The statistics paint a picture that is difficult to argue with on any level. Since the T20 World Cup 2026 Suryakumar has scored 84 not out, 12, 32, 34, 18, 33, 18, 11, 0, 16, 51, 6, 33, 0 and 15 across his last 15 T20 innings, one solitary fifty in that entire stretch.
His current IPL 2026 season total of 121 runs from six matches compares almost painfully to a career defined by volume and impact. He has 3,824 runs for Mumbai Indians across his career, second only to Rohit Sharma’s 6,013, and for years that number grew at the kind of rate that made every MI batting discussion start and end with his name.
This season it has barely moved. MI have won one of their six games this year and the correlation between Suryakumar’s form and the team’s results is not a coincidence, when the solution stops working, the whole system breaks down.

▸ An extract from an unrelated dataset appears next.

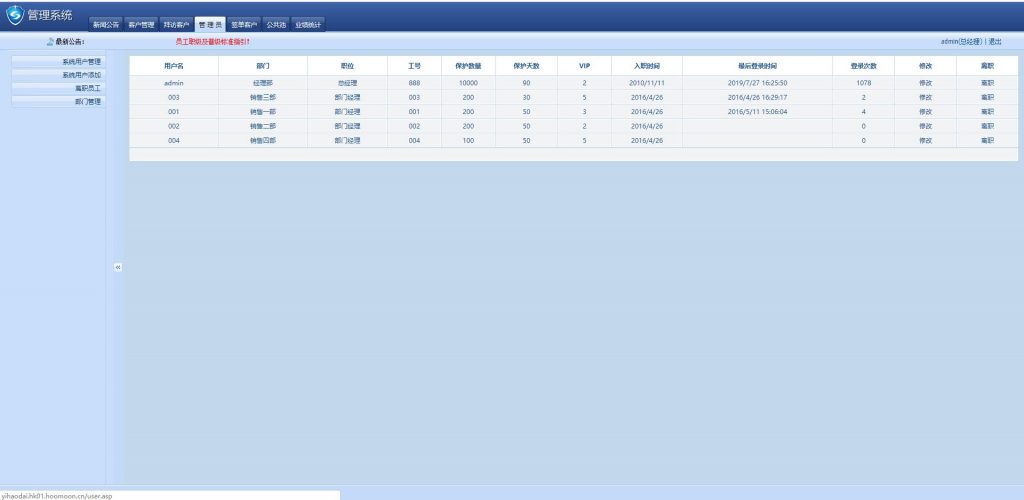Open the 公共池 tab

276,24
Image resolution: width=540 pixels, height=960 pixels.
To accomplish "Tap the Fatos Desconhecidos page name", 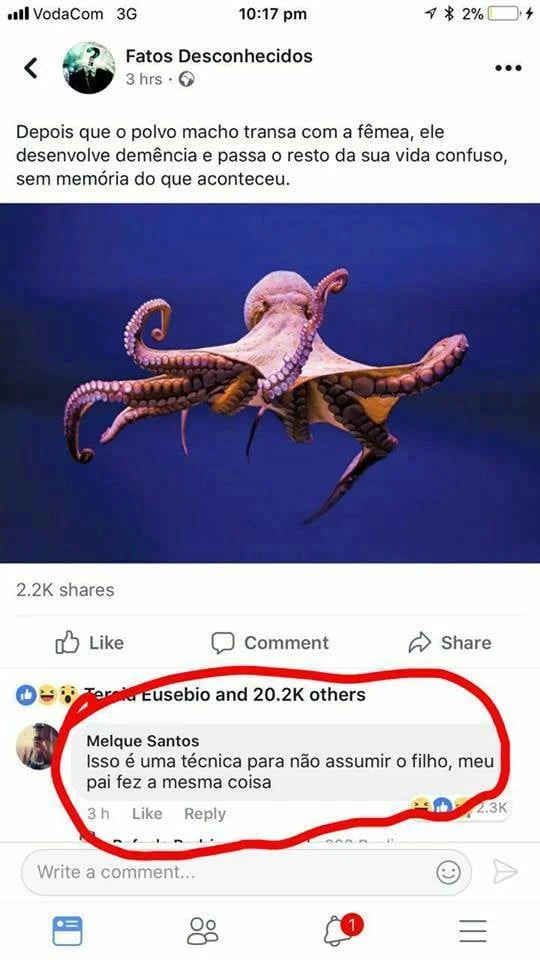I will (219, 56).
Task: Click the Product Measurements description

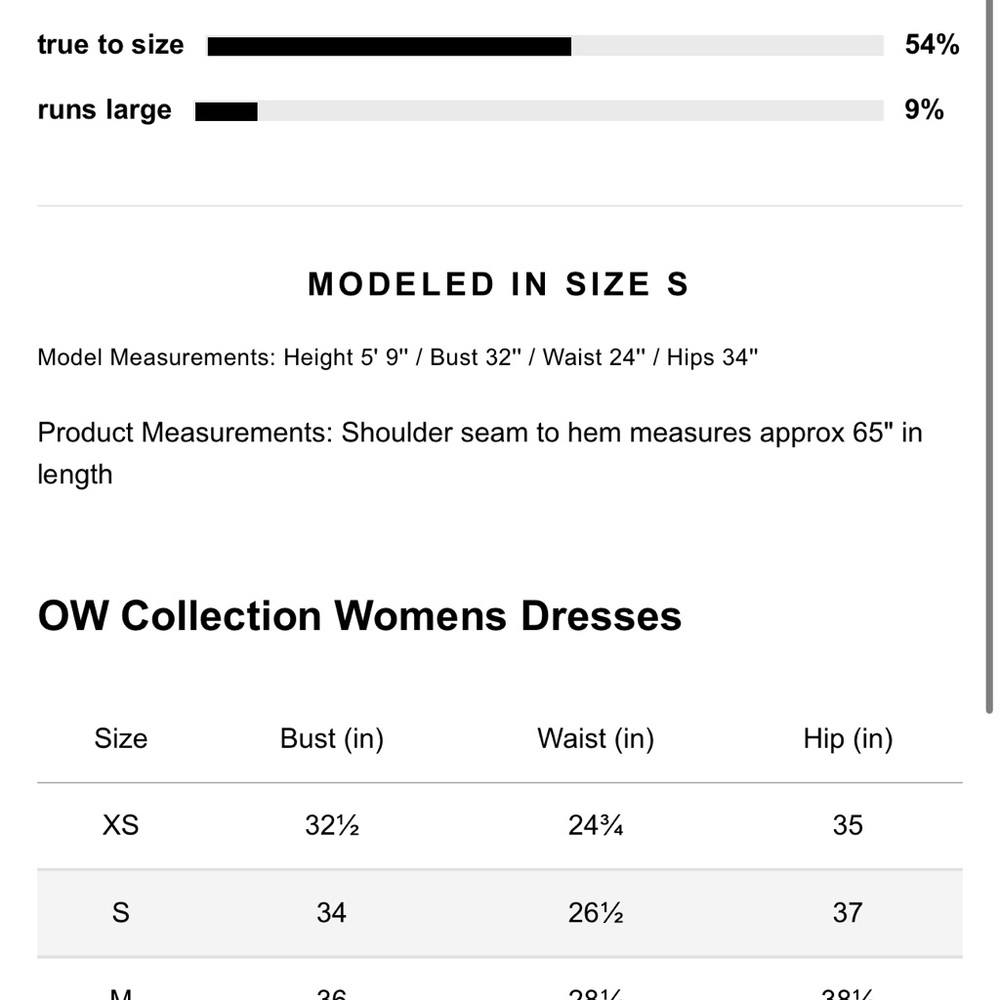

The manner of his dismissal against GT on Monday was the one that generated the most social media noise and probably the most conversation honest about where he is right now. Rabada had already taken two wickets in the powerplay and Shubman Gill gave him the ball for the final over of that phase specifically to target the MI middle order.

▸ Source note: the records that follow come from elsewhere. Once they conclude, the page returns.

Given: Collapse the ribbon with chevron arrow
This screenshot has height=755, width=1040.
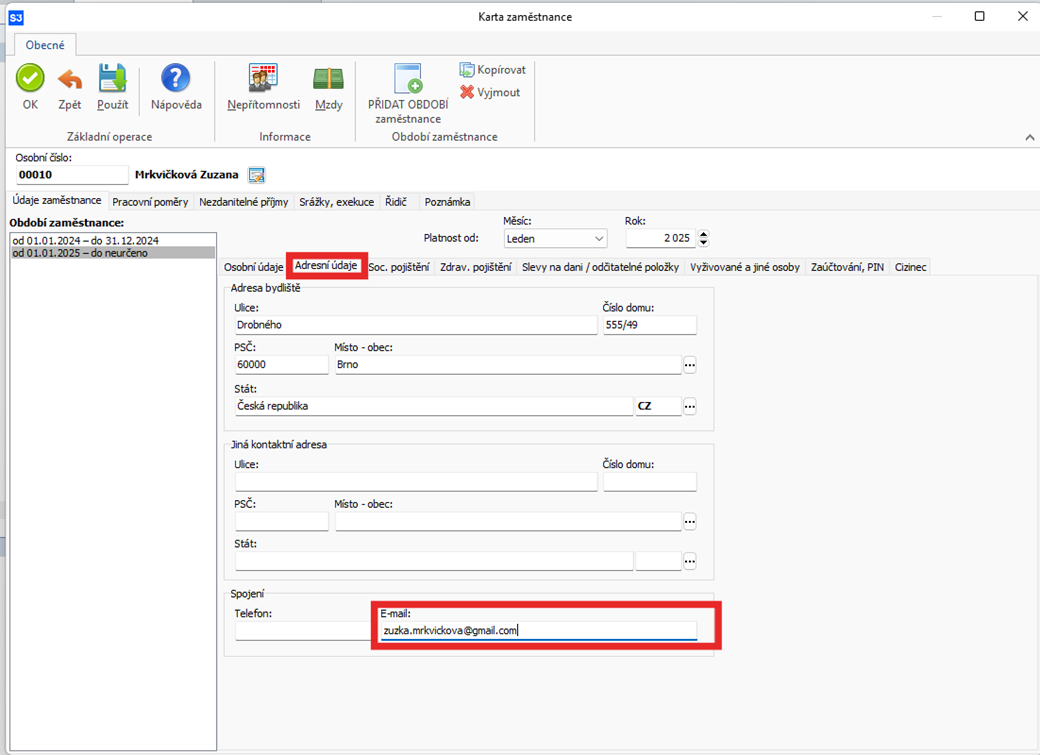Looking at the screenshot, I should tap(1029, 137).
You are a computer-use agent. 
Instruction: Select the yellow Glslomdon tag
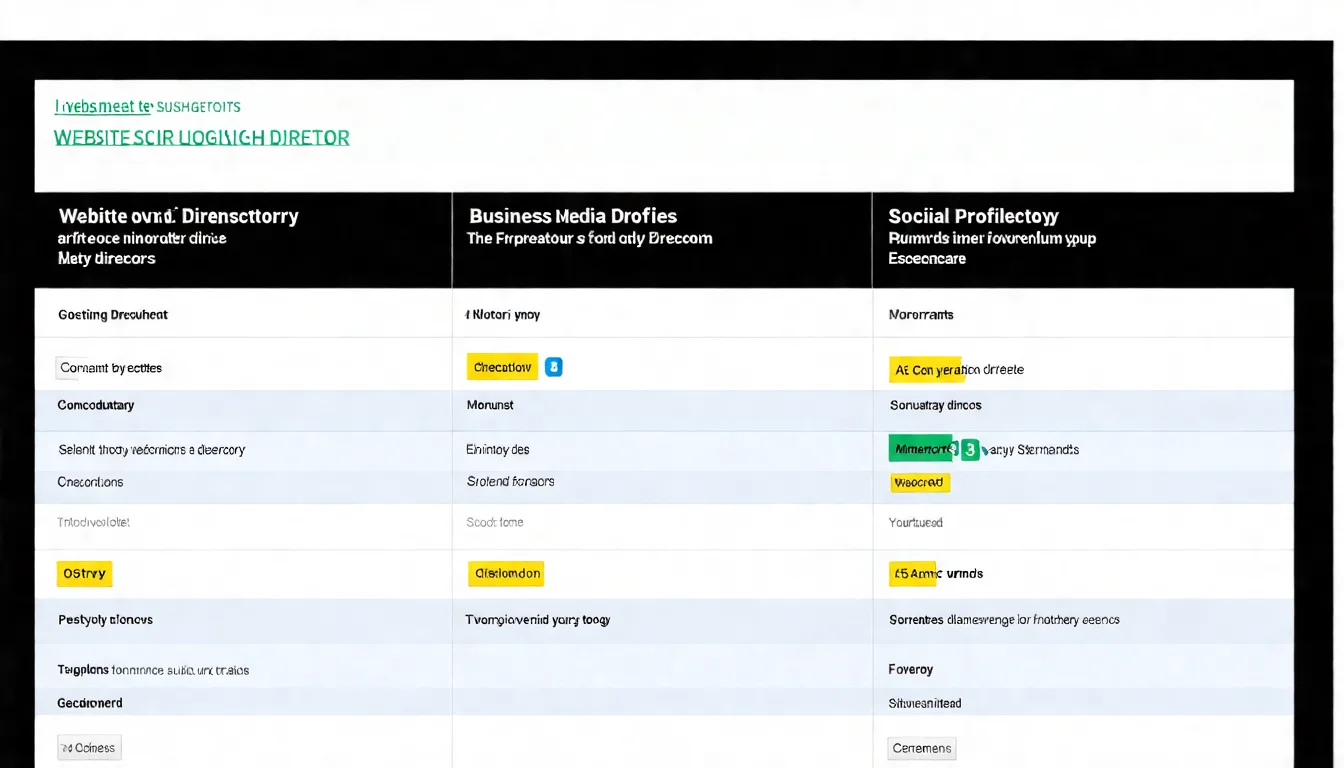[506, 573]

Suryakumar faced the first two deliveries and hit a six and a four, the old SKY was briefly visible and it looked like the innings might turn.

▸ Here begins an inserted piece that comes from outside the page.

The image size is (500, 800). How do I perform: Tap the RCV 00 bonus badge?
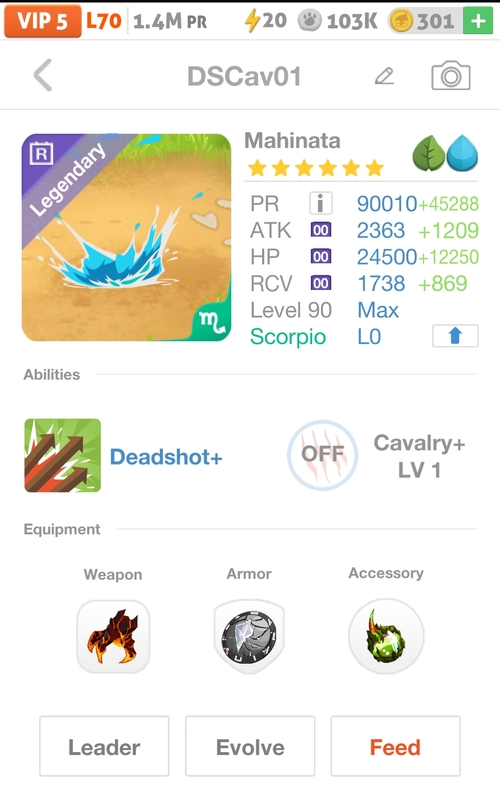(x=321, y=283)
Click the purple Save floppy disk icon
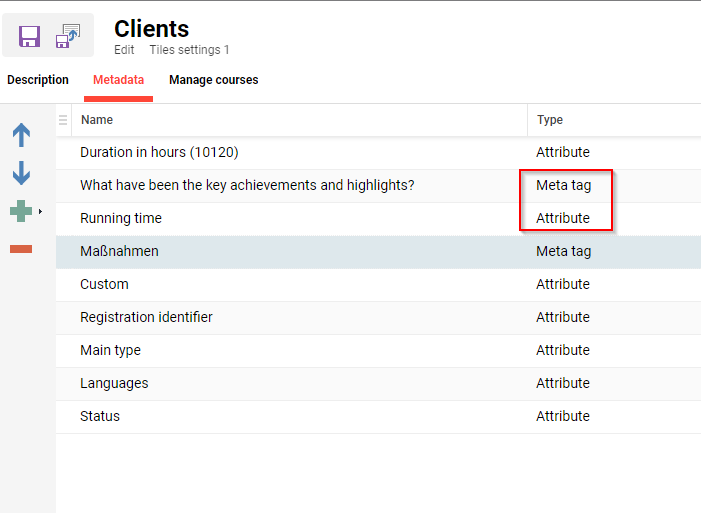The height and width of the screenshot is (513, 701). point(29,37)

Then Rabada came back with a 152.1 kilometre-per-hour delivery and the ball went between pad and bat and uprooted the stumps before Suryakumar had properly moved.He did not read it. He did not adjust. It barely touched his bat. For a batter whose entire identity was built on reading pace off the bat, using the bowler’s speed against them and finding angles that nobody else could find, that delivery and that dismissal told a very uncomfortable story about where his reflexes are right now.
The most charitable interpretation of what is happening is that this is a rare off-season, the kind that the best batters in the world occasionally have, particularly in a format as demanding and unforgiving as the IPL.
The counter-argument is that at 35 years old, with reflexes that appear slightly diminished and a consistent inability to time the ball through the powerplay, the recovery path is steeper than it would have been even two years ago. Some observers are already suggesting Gambhir’s think tank is considering his India T20 future.
MI are almost certainly factoring his current form into their mega auction planning for next year. None of that means Suryakumar Yadav is finished, his career record is too extraordinary for one bad half-season to define him.
But right now, in IPL 2026, with MI sitting bottom of the table and a batter averaging 20 in a position where they need someone averaging 40, the question is no longer whether his form is a problem. It clearly is. The question is whether anyone, including Suryakumar himself, knows how to fix it before the season slips away entirely.